* Tugas yang Dikerjakan
• a. Jawablah pertanyaan berikut berdasarkan kutipan tentang perkembangan remaja.
(i) Apa yang menyebabkan meningginya emosi remaja?
(ii) Menurut Santrock dan Yussen (1977), apa yang dimaksud dengan moral?
(iii) Apa syarat yang paling utama untuk mengembangkan hati nurani?
• b. Teruskan kutipan tentang perkembangan remaja, dimulai setelah kalimat terakhirnya.

* Kutipan
──────────────────────────────
2). Bertambahnya usia menyebabkan berkembangnya
struktur inteligensi baru, sehingga berpengaruh pula terhadap terjadinya
perubahan kualitatif.
PERKEMBANGAN
EMOSI REMAJA
Meningginya emosi remaja disebabkan oleh tekanan
sosial dan kondisi baru akibat ia kurang mempersiapkan diri. Pola emosi remaja
sama dengan pola emosi masa kanak-kanak, perbedaannya terletak pada rangsangan
yang membangkitkan tingkatan emosi dan pengendalian diri dalam
mengungkapkannya.
Remaja akan mencapai kematangan emosi bila pada
akhir masa remaja ia dapat mengungkapkan emosi dengan cara yang dapat diterima.
Untuk mencapainya, remaja harus belajar memperoleh gambaran tentang situasi
yang dapat menimbulkan reaksi emosional. Salah satu caranya adalah dengan
membicarakan masalahnya dengan orang lain.
PERKEMBANGAN
MORAL REMAJA
Moral adalah ajaran tentang baik buruk, perbuatan
dan kelakuan akhlak, kewajiban dan sebagainya (Purwadarminta, 1957). Menurut Santrock
dan Yussen (1977), moral adalah sesuatu yang menyangkut kebiasaan atau
aturan yang harus dipatuhi oleh seseorang dalam berinteraksi dengan orang lain.
Maka moral merupakan kendali, kontrol dalam bersikap dan bertingkah laku sesuai
dengan nilai-nilai kehidupan.
Perkembangan
moral dan norma sangat berhubungan dengan kata hati atau hati nurani, perkembangan
ini terjadi pada masa remaja. Pola asuh yang dilakukan dengan penuh kasih
sayang merupakan syarat yang paling utama untuk megembangkan hati nurani.
Menurut Furter, kehidupan moral
merupakan problem pokok dalam masa remaja. Berikut 3 pendapat Furter:
a. Tingkah
laku moral yang sesungguhnya baru terjadi pada masa remaja.
──────────────────────────────
* Materi yang Ditampilkan
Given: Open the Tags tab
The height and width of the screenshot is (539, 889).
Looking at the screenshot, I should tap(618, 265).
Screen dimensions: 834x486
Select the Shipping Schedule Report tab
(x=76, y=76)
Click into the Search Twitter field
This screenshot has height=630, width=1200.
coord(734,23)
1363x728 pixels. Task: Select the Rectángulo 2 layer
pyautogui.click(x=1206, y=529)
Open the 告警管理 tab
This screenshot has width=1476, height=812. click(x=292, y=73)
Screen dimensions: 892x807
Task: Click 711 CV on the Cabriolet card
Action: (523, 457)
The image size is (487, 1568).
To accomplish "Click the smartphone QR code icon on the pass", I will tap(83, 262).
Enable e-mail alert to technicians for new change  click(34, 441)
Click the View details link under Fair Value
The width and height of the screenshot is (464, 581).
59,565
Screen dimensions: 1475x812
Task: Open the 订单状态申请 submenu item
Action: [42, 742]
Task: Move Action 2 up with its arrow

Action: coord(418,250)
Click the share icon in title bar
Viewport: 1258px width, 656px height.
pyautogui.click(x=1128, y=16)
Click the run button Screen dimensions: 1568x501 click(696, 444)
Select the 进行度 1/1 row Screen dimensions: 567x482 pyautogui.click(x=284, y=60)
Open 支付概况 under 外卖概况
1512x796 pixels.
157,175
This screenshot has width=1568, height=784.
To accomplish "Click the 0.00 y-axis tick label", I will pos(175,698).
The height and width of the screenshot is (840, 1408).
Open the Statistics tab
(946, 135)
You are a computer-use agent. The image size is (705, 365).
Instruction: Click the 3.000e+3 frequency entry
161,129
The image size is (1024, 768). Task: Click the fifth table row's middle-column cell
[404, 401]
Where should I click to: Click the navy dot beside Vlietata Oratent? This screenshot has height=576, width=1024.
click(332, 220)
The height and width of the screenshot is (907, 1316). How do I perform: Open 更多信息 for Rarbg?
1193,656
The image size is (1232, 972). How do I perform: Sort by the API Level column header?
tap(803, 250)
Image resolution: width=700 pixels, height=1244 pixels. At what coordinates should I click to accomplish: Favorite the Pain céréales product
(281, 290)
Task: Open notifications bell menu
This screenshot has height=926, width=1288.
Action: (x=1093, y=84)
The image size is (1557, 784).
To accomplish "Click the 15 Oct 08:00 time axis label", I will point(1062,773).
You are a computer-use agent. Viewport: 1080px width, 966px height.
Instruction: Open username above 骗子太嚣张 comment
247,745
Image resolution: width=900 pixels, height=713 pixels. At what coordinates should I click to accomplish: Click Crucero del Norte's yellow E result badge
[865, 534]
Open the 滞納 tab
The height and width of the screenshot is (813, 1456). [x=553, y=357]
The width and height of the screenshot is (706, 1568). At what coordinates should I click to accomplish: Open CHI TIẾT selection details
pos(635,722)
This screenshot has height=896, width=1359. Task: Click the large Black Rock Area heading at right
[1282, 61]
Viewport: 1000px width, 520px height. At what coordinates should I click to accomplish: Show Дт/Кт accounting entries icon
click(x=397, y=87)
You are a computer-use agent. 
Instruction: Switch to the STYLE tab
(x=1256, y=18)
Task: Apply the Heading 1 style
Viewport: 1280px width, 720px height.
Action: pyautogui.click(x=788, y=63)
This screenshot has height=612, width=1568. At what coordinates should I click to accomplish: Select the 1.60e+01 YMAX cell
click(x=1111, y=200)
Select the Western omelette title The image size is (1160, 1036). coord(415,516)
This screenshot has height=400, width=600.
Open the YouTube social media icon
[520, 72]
──────────────────────────────
* Kumpulan Jawaban
• a.
(i) Tekanan sosial dan kondisi baru akibat remaja kurang mempersiapkan diri.
(ii) Moral adalah sesuatu yang menyangkut kebiasaan atau aturan yang harus dipatuhi oleh seseorang dalam berinteraksi dengan orang lain.
(iii) Pola asuh yang dilakukan dengan penuh kasih sayang.

• b.
b. Masa
remaja sebagai periode masa muda arus dihayati betul-betul untuk dapat mencapai
tingkah laku moral yang otonom.
c. Ekstensi
moral sebagai keseluruhan merupakan masalah moral, hal itu harus dilihat
sebagai hal yang bersangkutan dengan nilai-nilai atau penilaian.
A.
Beberapa
teori tentang perkembangan moral:
a. Teori
perkembangan moral menurut psikoanalis
dari Freud
Manusia mula-mula mempunyai Das Es (impuls-impuls nafsu), lalu Das Ich (yang menjaga supaya hubungan
dengan realitas dapat dikoordiner), yang terakhir ada Das Ueber Ich (yang mengendalikan tingkah laku). Das Ueber Ich dipandang sebagai instansi
dengan norma-norma yang telah diinternalisasi.
b. Teori
perkembangan moral menurut pendekatan
kognitif dari Piaget
Jenis moral menurut Piaget :
∞
Pemahaman moral
heteronom (2-7 tahun)
Anak menilai
tingkah laku baik buruk benar salah dipandang dari akibatnya, bukan dari
niatnya. Walaupun niatnya baik jika akibatnya jelek, maka perbuatan itu dianggap
jelek. Pada periode ini anak akan bertingkah laku baik dan benar untuk menjauhi
hukuman, mereka mengira peraturan bersifat mutlak, tak dapat diubah, dan
ditentukan oleh penguasa.
∞
Pemahaman moral otonom
(10 tahun)
Pada periode ini
anak telah mengetahui bahwa moral ditentukan berdasarkan kesepakatan banyak
orang, dan setiap individu tunduk pada kesepakatan tersebut. Anak berpendapat
tujuan dari peraturan adalah untuk memelihara kepentingan bersama dan saling
menghormati.
∞
Periode transisi (7-10
tahun)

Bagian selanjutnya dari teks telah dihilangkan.